• _INSTRUCTIONS TO FOLLOW_: Output the data that follows exactly, line for line.

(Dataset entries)
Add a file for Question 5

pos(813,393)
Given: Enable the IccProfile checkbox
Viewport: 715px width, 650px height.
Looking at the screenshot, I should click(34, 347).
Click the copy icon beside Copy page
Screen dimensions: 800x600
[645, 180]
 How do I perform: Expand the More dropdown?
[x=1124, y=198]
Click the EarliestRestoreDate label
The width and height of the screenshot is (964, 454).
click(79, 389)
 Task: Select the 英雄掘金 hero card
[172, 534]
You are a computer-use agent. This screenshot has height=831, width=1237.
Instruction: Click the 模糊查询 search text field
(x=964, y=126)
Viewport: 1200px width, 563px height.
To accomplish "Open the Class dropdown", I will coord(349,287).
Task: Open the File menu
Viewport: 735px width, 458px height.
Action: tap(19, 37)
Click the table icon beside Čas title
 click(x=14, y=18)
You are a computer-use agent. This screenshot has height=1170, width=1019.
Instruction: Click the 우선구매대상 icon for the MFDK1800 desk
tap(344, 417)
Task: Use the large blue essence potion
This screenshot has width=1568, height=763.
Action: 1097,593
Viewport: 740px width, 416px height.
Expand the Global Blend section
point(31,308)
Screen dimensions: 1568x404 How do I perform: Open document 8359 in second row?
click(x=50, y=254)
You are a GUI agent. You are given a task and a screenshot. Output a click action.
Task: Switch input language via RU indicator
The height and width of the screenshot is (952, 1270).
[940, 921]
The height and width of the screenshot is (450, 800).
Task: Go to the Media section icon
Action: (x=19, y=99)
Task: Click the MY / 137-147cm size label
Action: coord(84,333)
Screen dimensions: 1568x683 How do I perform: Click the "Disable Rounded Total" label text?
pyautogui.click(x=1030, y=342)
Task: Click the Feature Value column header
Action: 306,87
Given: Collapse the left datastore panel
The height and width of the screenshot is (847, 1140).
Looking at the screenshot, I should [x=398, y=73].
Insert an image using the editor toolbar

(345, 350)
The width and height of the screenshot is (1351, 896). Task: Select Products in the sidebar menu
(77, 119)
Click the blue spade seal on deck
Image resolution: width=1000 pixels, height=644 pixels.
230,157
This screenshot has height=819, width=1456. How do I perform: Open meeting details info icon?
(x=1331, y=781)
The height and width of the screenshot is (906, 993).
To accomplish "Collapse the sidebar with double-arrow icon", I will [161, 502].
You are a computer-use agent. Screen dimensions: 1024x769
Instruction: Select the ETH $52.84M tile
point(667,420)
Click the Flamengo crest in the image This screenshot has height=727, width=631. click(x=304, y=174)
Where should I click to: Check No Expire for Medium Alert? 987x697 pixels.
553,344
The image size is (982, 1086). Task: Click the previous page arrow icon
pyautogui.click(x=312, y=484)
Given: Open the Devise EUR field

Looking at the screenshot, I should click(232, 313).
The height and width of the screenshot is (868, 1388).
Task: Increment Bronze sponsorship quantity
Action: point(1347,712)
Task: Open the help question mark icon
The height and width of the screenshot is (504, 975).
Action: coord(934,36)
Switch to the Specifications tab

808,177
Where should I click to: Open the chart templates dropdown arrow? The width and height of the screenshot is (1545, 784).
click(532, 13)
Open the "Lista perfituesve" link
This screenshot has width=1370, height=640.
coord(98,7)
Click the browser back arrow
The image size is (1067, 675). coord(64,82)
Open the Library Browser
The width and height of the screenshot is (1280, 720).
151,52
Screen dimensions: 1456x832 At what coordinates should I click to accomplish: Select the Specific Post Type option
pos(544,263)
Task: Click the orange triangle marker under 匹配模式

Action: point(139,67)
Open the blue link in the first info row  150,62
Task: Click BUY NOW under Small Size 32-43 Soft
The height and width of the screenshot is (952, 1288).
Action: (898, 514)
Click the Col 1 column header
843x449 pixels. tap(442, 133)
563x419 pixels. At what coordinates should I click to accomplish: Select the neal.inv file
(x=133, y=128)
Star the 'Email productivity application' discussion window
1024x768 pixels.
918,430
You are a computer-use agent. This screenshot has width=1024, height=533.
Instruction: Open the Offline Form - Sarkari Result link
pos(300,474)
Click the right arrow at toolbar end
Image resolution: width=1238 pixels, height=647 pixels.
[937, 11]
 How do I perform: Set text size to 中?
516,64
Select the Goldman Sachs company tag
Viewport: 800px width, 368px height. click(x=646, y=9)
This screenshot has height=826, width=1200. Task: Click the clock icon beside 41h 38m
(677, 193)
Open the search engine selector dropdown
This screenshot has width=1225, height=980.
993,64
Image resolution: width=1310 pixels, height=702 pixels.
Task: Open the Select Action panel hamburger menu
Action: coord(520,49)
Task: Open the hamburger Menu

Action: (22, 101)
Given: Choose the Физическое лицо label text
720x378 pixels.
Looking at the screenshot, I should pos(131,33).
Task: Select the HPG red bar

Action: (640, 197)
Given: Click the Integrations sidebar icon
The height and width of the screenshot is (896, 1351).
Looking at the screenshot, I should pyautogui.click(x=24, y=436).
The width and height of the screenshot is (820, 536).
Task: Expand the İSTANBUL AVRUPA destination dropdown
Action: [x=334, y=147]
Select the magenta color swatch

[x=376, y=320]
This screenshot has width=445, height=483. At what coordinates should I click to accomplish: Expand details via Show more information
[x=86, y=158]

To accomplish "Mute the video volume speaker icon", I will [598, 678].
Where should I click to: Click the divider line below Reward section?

• _PROBLEM SOLUTION_:
Add a file for Question 5

pos(813,393)
Given: Enable the IccProfile checkbox
Viewport: 715px width, 650px height.
Looking at the screenshot, I should click(34, 347).
Click the copy icon beside Copy page
Screen dimensions: 800x600
[645, 180]
 How do I perform: Expand the More dropdown?
[x=1124, y=198]
Click the EarliestRestoreDate label
The width and height of the screenshot is (964, 454).
click(79, 389)
 Task: Select the 英雄掘金 hero card
[172, 534]
You are a computer-use agent. This screenshot has height=831, width=1237.
Instruction: Click the 模糊查询 search text field
(x=964, y=126)
Viewport: 1200px width, 563px height.
To accomplish "Open the Class dropdown", I will coord(349,287).
Task: Open the File menu
Viewport: 735px width, 458px height.
Action: tap(19, 37)
Click the table icon beside Čas title
 click(x=14, y=18)
You are a computer-use agent. This screenshot has height=1170, width=1019.
Instruction: Click the 우선구매대상 icon for the MFDK1800 desk
tap(344, 417)
Task: Use the large blue essence potion
This screenshot has width=1568, height=763.
Action: 1097,593
Viewport: 740px width, 416px height.
Expand the Global Blend section
point(31,308)
Screen dimensions: 1568x404 How do I perform: Open document 8359 in second row?
click(x=50, y=254)
You are a GUI agent. You are given a task and a screenshot. Output a click action.
Task: Switch input language via RU indicator
The height and width of the screenshot is (952, 1270).
[940, 921]
The height and width of the screenshot is (450, 800).
Task: Go to the Media section icon
Action: (x=19, y=99)
Task: Click the MY / 137-147cm size label
Action: coord(84,333)
Screen dimensions: 1568x683 How do I perform: Click the "Disable Rounded Total" label text?
pyautogui.click(x=1030, y=342)
Task: Click the Feature Value column header
Action: 306,87
Given: Collapse the left datastore panel
The height and width of the screenshot is (847, 1140).
Looking at the screenshot, I should [x=398, y=73].
Insert an image using the editor toolbar

(345, 350)
The width and height of the screenshot is (1351, 896). Task: Select Products in the sidebar menu
(77, 119)
Click the blue spade seal on deck
Image resolution: width=1000 pixels, height=644 pixels.
230,157
This screenshot has height=819, width=1456. How do I perform: Open meeting details info icon?
(x=1331, y=781)
The height and width of the screenshot is (906, 993).
To accomplish "Collapse the sidebar with double-arrow icon", I will [161, 502].
You are a computer-use agent. Screen dimensions: 1024x769
Instruction: Select the ETH $52.84M tile
point(667,420)
Click the Flamengo crest in the image This screenshot has height=727, width=631. click(x=304, y=174)
Where should I click to: Check No Expire for Medium Alert? 987x697 pixels.
553,344
The image size is (982, 1086). Task: Click the previous page arrow icon
pyautogui.click(x=312, y=484)
Given: Open the Devise EUR field

Looking at the screenshot, I should click(232, 313).
The height and width of the screenshot is (868, 1388).
Task: Increment Bronze sponsorship quantity
Action: point(1347,712)
Task: Open the help question mark icon
The height and width of the screenshot is (504, 975).
Action: coord(934,36)
Switch to the Specifications tab

808,177
Where should I click to: Open the chart templates dropdown arrow? The width and height of the screenshot is (1545, 784).
click(532, 13)
Open the "Lista perfituesve" link
This screenshot has width=1370, height=640.
coord(98,7)
Click the browser back arrow
The image size is (1067, 675). coord(64,82)
Open the Library Browser
The width and height of the screenshot is (1280, 720).
151,52
Screen dimensions: 1456x832 At what coordinates should I click to accomplish: Select the Specific Post Type option
pos(544,263)
Task: Click the orange triangle marker under 匹配模式

Action: point(139,67)
Open the blue link in the first info row  150,62
Task: Click BUY NOW under Small Size 32-43 Soft
The height and width of the screenshot is (952, 1288).
Action: (898, 514)
Click the Col 1 column header
843x449 pixels. tap(442, 133)
563x419 pixels. At what coordinates should I click to accomplish: Select the neal.inv file
(x=133, y=128)
Star the 'Email productivity application' discussion window
1024x768 pixels.
918,430
You are a computer-use agent. This screenshot has width=1024, height=533.
Instruction: Open the Offline Form - Sarkari Result link
pos(300,474)
Click the right arrow at toolbar end
Image resolution: width=1238 pixels, height=647 pixels.
[937, 11]
 How do I perform: Set text size to 中?
516,64
Select the Goldman Sachs company tag
Viewport: 800px width, 368px height. click(x=646, y=9)
This screenshot has height=826, width=1200. Task: Click the clock icon beside 41h 38m
(677, 193)
Open the search engine selector dropdown
This screenshot has width=1225, height=980.
993,64
Image resolution: width=1310 pixels, height=702 pixels.
Task: Open the Select Action panel hamburger menu
Action: coord(520,49)
Task: Open the hamburger Menu

Action: (22, 101)
Given: Choose the Физическое лицо label text
720x378 pixels.
Looking at the screenshot, I should pos(131,33).
Task: Select the HPG red bar

Action: (640, 197)
Given: Click the Integrations sidebar icon
The height and width of the screenshot is (896, 1351).
Looking at the screenshot, I should pyautogui.click(x=24, y=436).
The width and height of the screenshot is (820, 536).
Task: Expand the İSTANBUL AVRUPA destination dropdown
Action: [x=334, y=147]
Select the magenta color swatch

[x=376, y=320]
This screenshot has width=445, height=483. At what coordinates should I click to accomplish: Expand details via Show more information
[x=86, y=158]

To accomplish "Mute the video volume speaker icon", I will [598, 678].
Where should I click to: Click the divider line below Reward section?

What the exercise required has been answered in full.